___ Exercise data
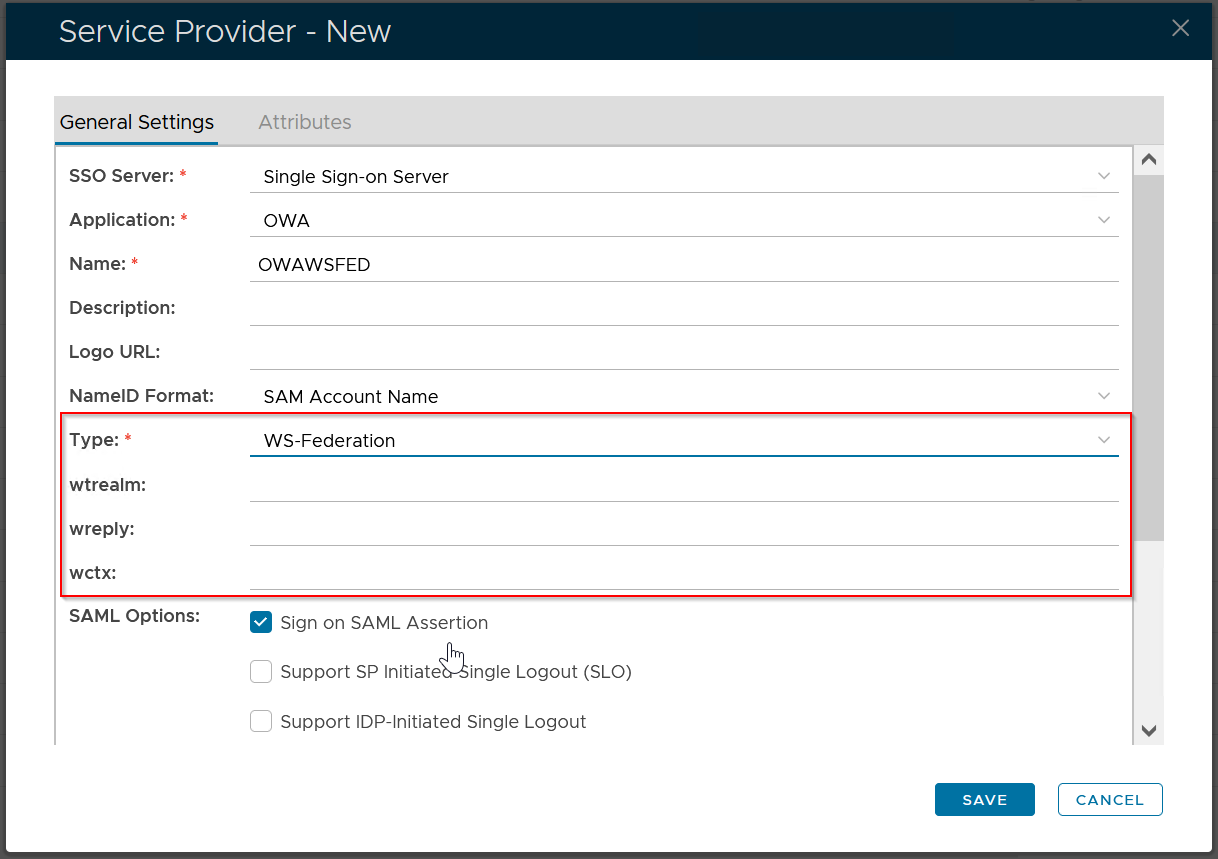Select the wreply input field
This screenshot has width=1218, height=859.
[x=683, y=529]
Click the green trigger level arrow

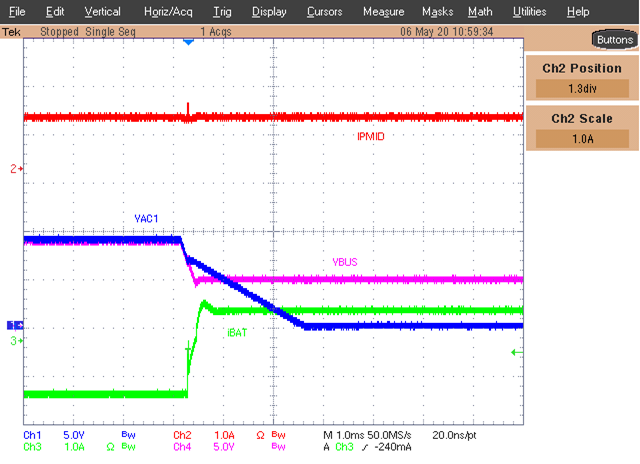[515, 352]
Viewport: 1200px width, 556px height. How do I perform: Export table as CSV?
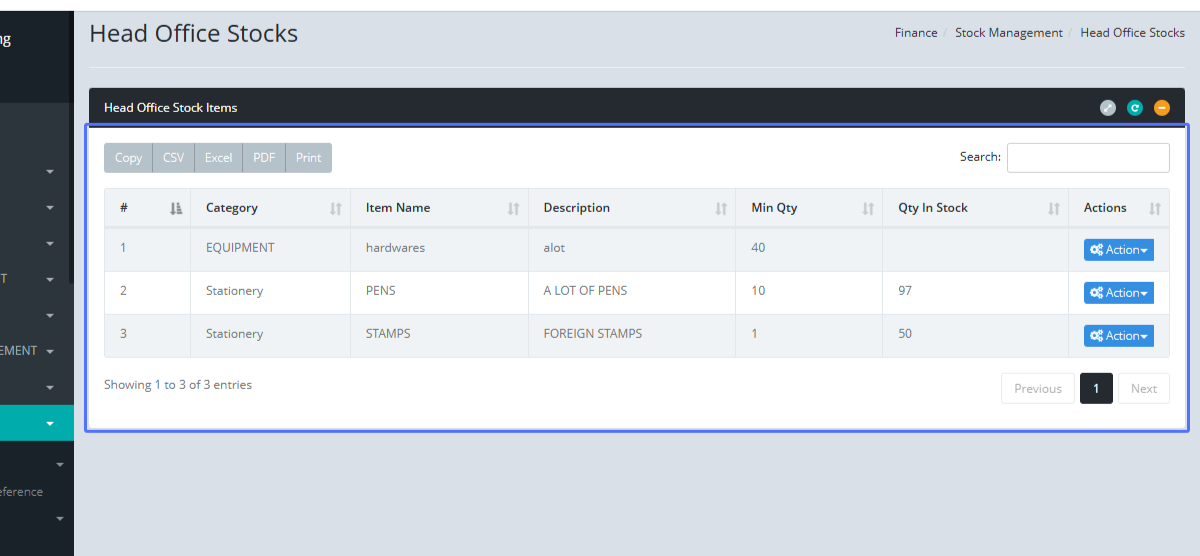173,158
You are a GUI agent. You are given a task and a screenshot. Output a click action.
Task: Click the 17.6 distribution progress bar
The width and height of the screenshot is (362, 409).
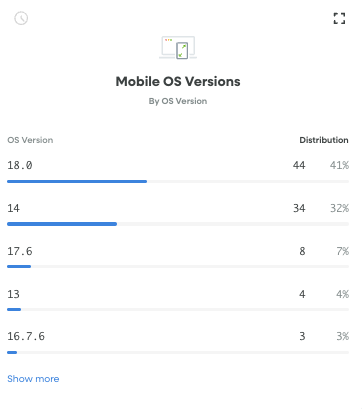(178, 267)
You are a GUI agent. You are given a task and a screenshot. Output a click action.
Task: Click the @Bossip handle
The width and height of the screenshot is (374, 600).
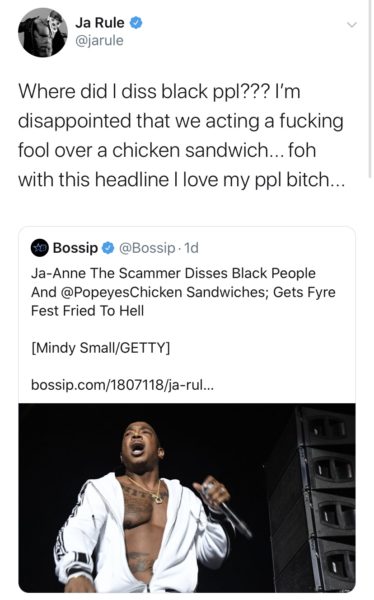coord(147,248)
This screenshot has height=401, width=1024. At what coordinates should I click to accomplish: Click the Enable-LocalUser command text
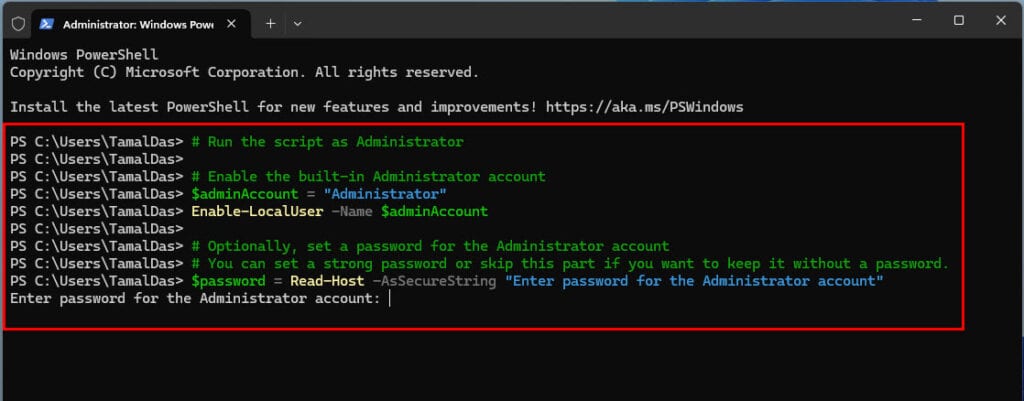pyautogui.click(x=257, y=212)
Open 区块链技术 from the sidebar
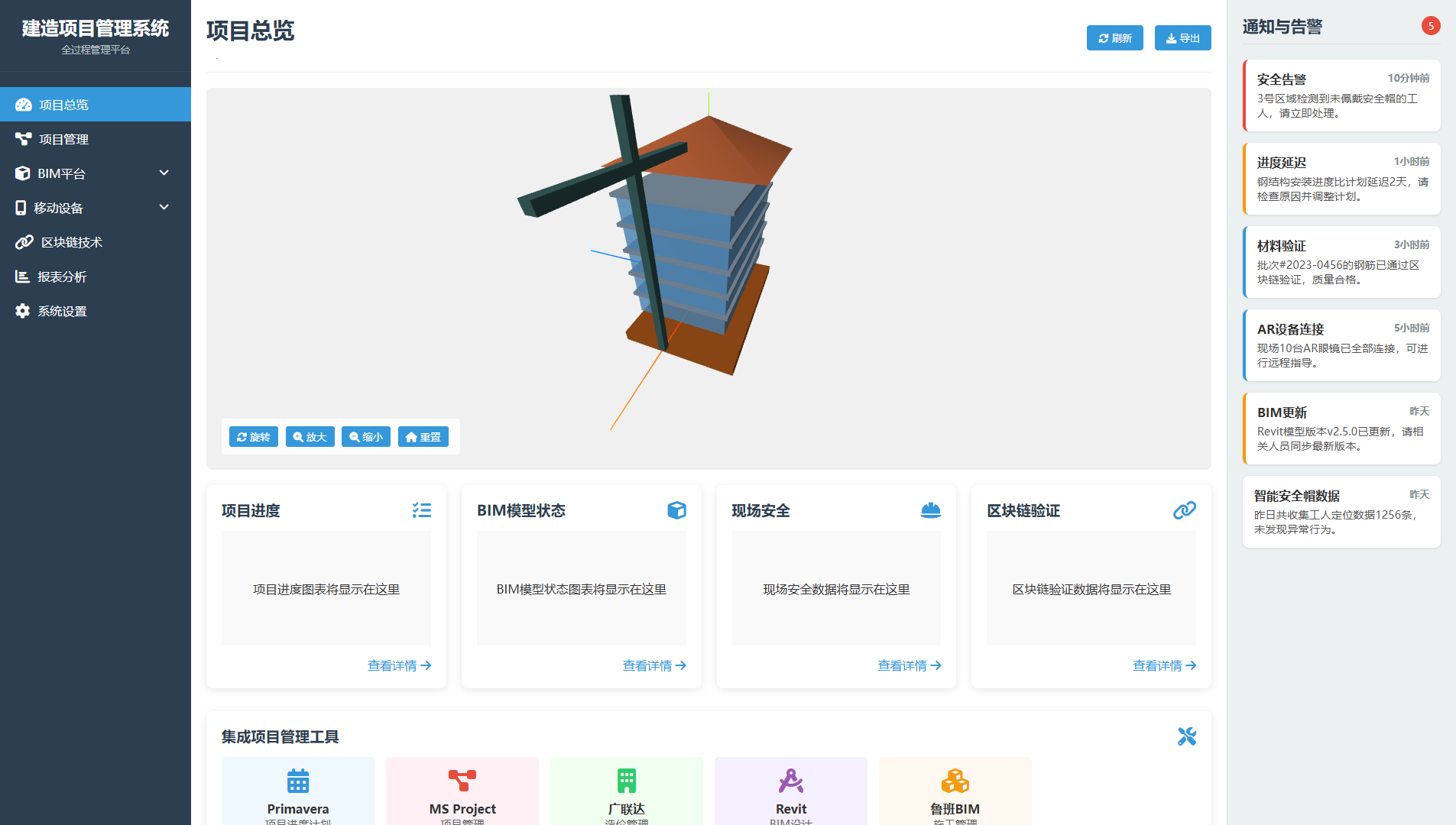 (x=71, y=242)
______
*Directions*. Set down exactly the lines of the entries above from the one holding "Task: Click the @Bossip handle" through the last one, including both, with the pictures left out.

*Answer box*.
Task: Click the @Bossip handle
The width and height of the screenshot is (374, 600).
coord(147,248)
This screenshot has height=401, width=1024. At what coordinates should I click to accomplish: Click the Enable-LocalUser command text
pyautogui.click(x=257, y=212)
Open 区块链技术 from the sidebar
 (x=71, y=242)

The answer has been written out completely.